Archer is back! And back on track, as FX's animated, irreverent secret-agent saga veers away from the cocaine-cowboys plotline of last season and into more "going on missions and fighting and action and people getting shot and stuff," as executive producer Matt Thompson told us last month. Spoilers ahead.
Unfortunately, the first ep, "The Holdout," isn't exactly a series high point; it's more of a "gettin' the band back together" moment that sees the agency — no longer called ISIS, for obvious reasons — leaping into its new partnership with the CIA. (No Christian Slater in the first episode, but he'll be a part of this sixth season, Thompson confirmed.)
The blown-to-bits office has been restored exactly to its previous shabbiness, to boss-lady Malory Archer's utter chagrin; that's what you get when you let Pam and Cheryl do the redecorating, who think their samesies efforts are freakin' hilarious. The only new addition to the office is Milton, a robotic toaster. Totally useful.

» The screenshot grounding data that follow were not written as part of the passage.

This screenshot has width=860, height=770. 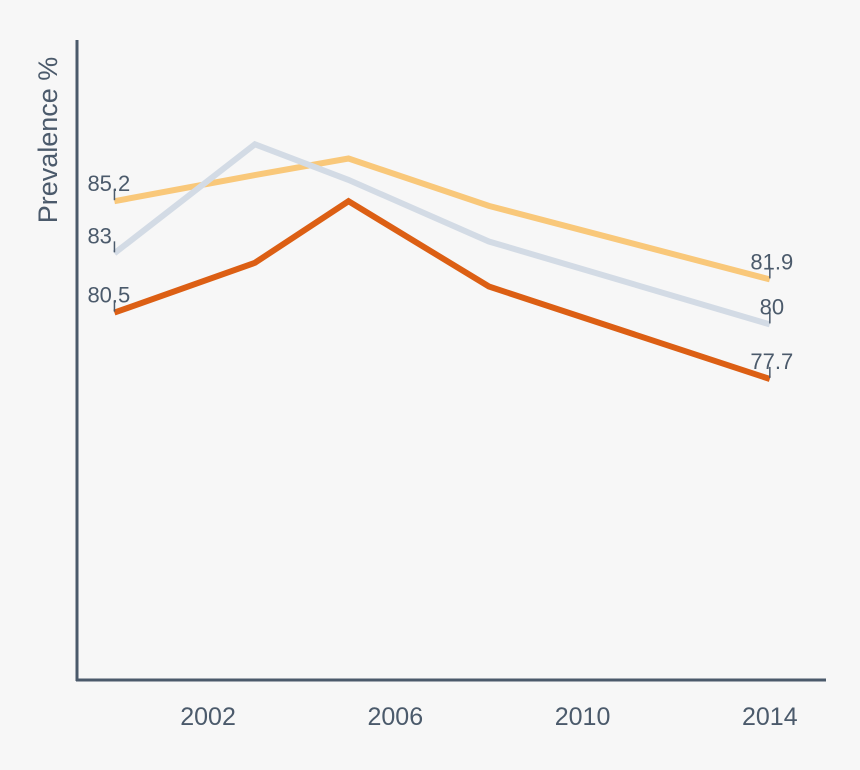 I want to click on data-label: 80, so click(x=772, y=306).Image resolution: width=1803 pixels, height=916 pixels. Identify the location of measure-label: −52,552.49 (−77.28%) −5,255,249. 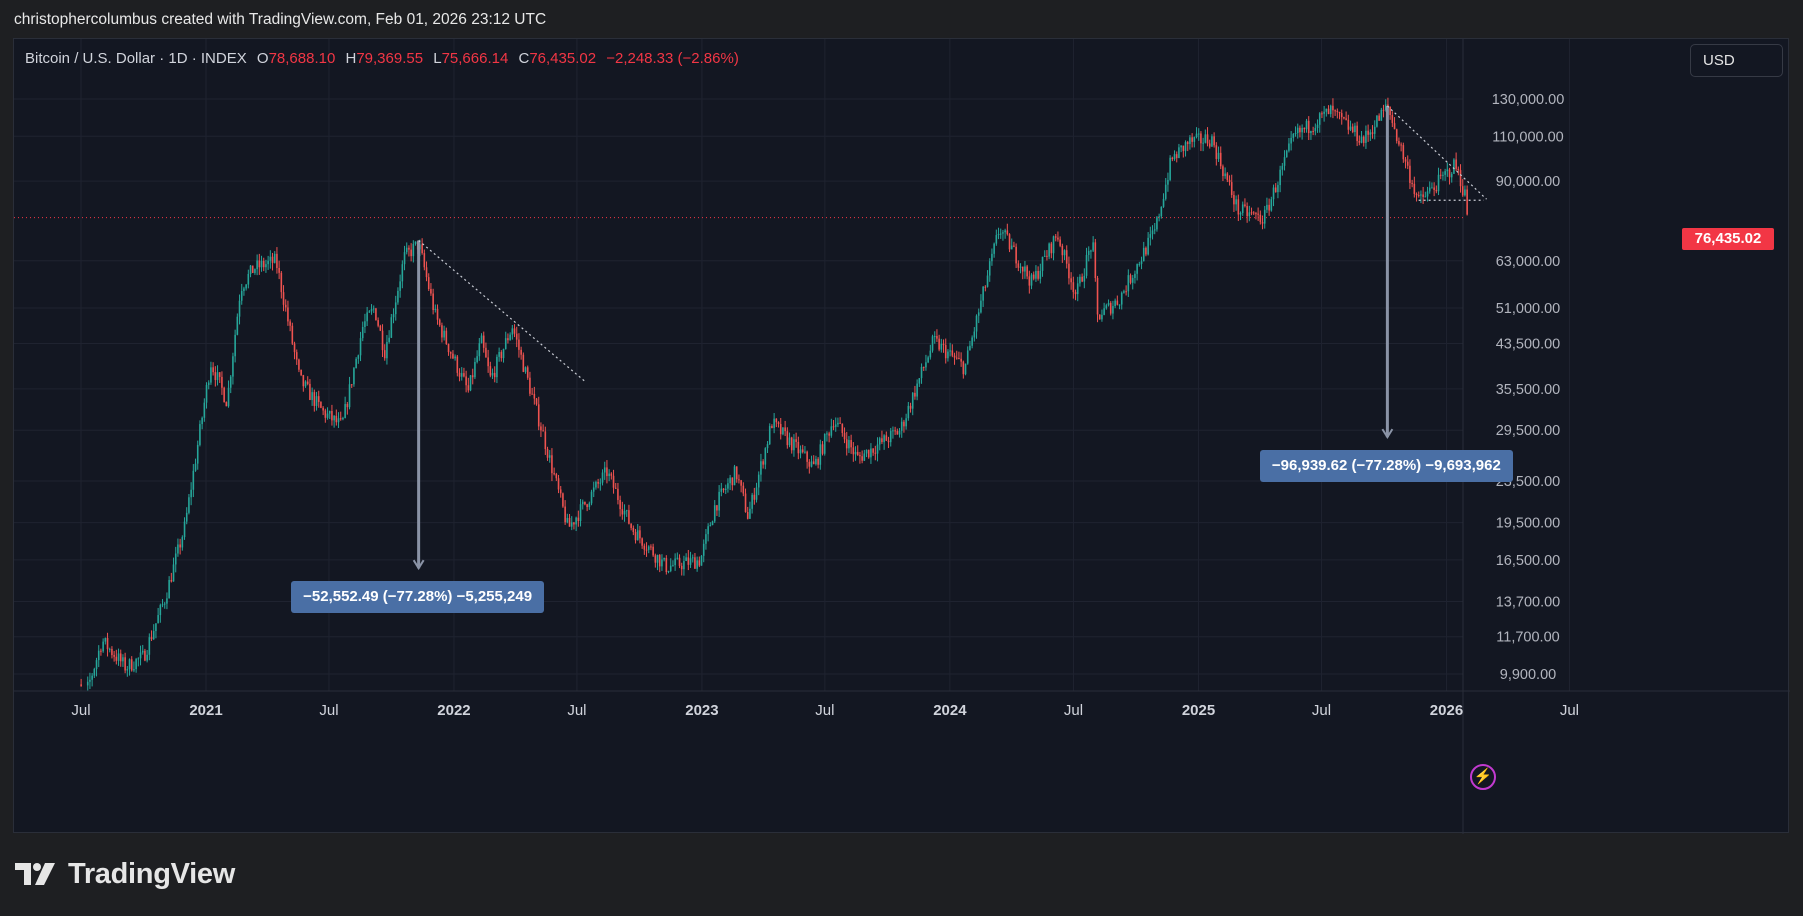
(418, 598). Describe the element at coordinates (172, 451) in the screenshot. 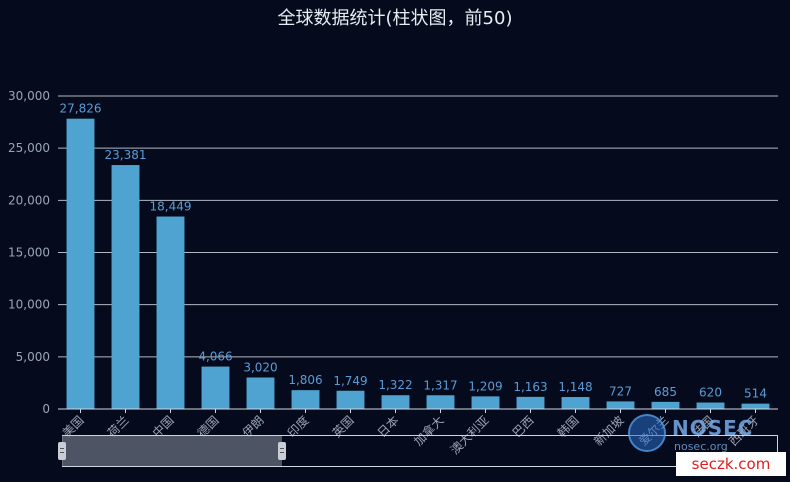

I see `data-zoom-window` at that location.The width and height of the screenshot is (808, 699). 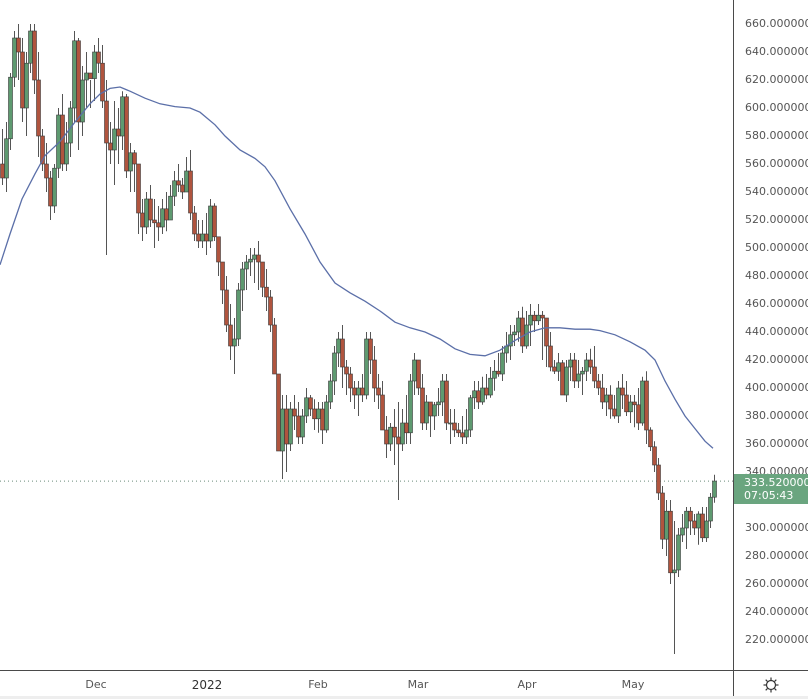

Both Malory and Lana are furious with Archer for going MIA for six weeks on what Malory correctly terms "a self-pitying bender" and what Lana — stuck being a single parent — correctly deduces involves "cobra whiskey" and Asian transgender sex workers. But it's time for the world's suavest/luckiest/laziest spy to get back into the biz, so Archer reluctantly agrees to parachute into the hostile country of Borneo (via a cargo plane that, ughhhh, doesn't stock mini bottles of booze for passengers), remove a computer from a downed plane, blow up said plane, then proceed to a rendezvous point he's not entirely certain of, because "I don't do dossiers." Should go off without a hitch, yeah?
The episode's title is a reference to Archer, of course, who's been holding out and hiding out to avoid his fatherly responsibilities. But he meets another holdout who's had it way worse, a Japanese soldier who's been lurking in the jungles since the 1940s, unaware that World War II has ended. (If this trope seems eye-rollingly familiar, rest assured that series creator and writer, Adam Reed, knows this, and he jokes about it with a Six Million Dollar Man reference.) Archer loops the man into helping him with his mission, but not before chomping down on fistfuls of candy and painkillers ("Mike and Vics") and confessing his worries about the baby to a man who's been longing to see his own family for decades. ("You're a major dickhole," the soldier solemnly declares; "I'm gonna parent the shit out of that kid," Archer tearfully and probably insincerely replies.)
Whether or not Archer will be a changed man after this chance encounter remains to be seen (ok ... yeah, he won't be), but his tussle with communist guerrillas in Borneo is nothing compared to what awaits him back at the office, namely the wrath of his momma and his baby momma. If "The Holdout" fails to begin the new season with a bang, at least it sets up some intrigue for the rest of the season. It also contains the line "We need a minute, Captain Shit Nuts!" Which is never a bad thing.